Additional strategies to bolster the oncology workforce and support quality patient care included co-location of providers, training, peer mentoring, and community partnerships. Panelists also noted that establishing a primary care provider practice within a cancer center can facilitate partnership in managing patients across providers and at care transition. They also stated that providing education in oncology and in managing long-term cancer survivors to trainees in family practice and internal medicine programs will enhance the future workforce and support long-term patient care. Panelists explained that telementoring programs can connect expertise at universities with providers in community settings to offer mentorship and resources so that these providers feel supported in caring for their patients. The panelists also emphasized that partnering with trusted advocacy groups, community organizations, and faith-based centers in communities will enhance cancer screening and care education or services for patients.
The importance of building trust was a key theme throughout the discussion, acknowledged by the panelists as being foundational to the health care experience and the success of the innovations shared. The panelists highlighted the importance of building trust between the patient and provider, as well as between the academic center and community providers. When building trust and partnerships with providers, the panelists emphasized the importance of taking an “all teach, all learn” approach to encourage bidirectional communication and learning. With respect to building trust in the community, Keith Argenbright, MD, of UT Southwestern Harold C. Simmons Comprehensive Cancer Center, and Director of Moncrief Cancer Institute, stated, “Once you’re able to get in there, you just must do what you say you’re going to do, and you have to do it over and over again, and you have to do it in a way that is respectful to the patient. We must get it right every single time because once we get it wrong, then that person tells a lot of other people.”
Conclusions
The NCCN Policy Summit: Cancer Across Geography explored care imbalances across geography. The summit revealed innovative approaches and emerging best practices that can be replicated to bridge gaps in prevention and care. Technology expansion (ie, rural broadband), enhanced access to transportation, expanded workforce incentives, and comprehensive screening for health-related social needs, if brought to scale, could help reduce inequitable outcomes across geography.

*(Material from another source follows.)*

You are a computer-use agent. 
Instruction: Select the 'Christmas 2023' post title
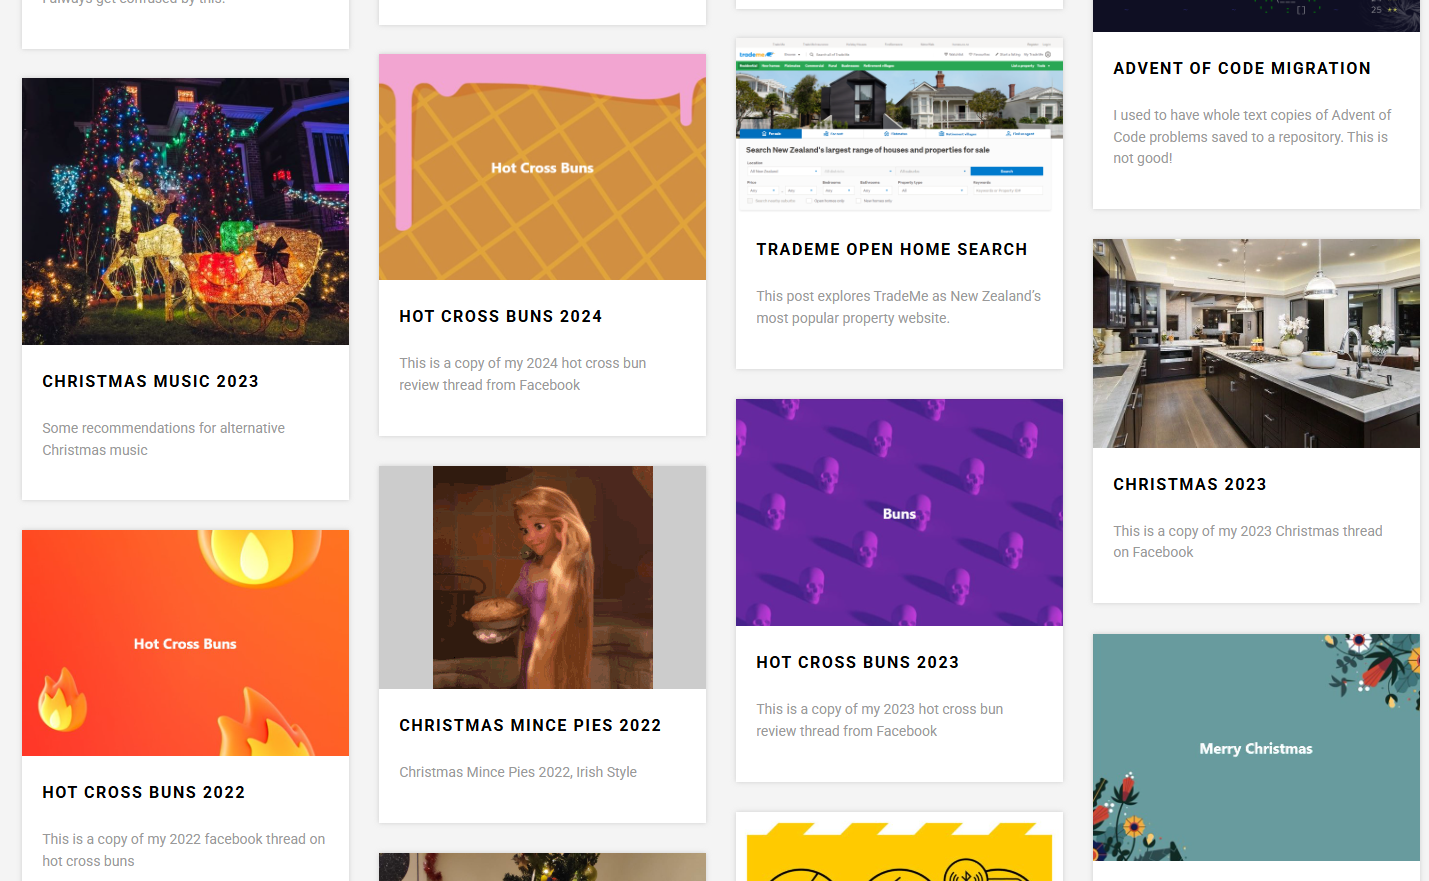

Panelists emphasized the importance of leveraging and expanding upon community resources. Expanding access to common cancer screenings through mobile lung and mammography clinics, educational outreach, and other inventive approaches is another promising practice. Where you live should not determine whether you live. Multidisciplinary stakeholders, including patients, caregivers, patient advocates, primary and oncology care professionals, community-based organizations, industry, researchers, and policymakers, must work together to bring these promising practices to scale through policy and practice transformation.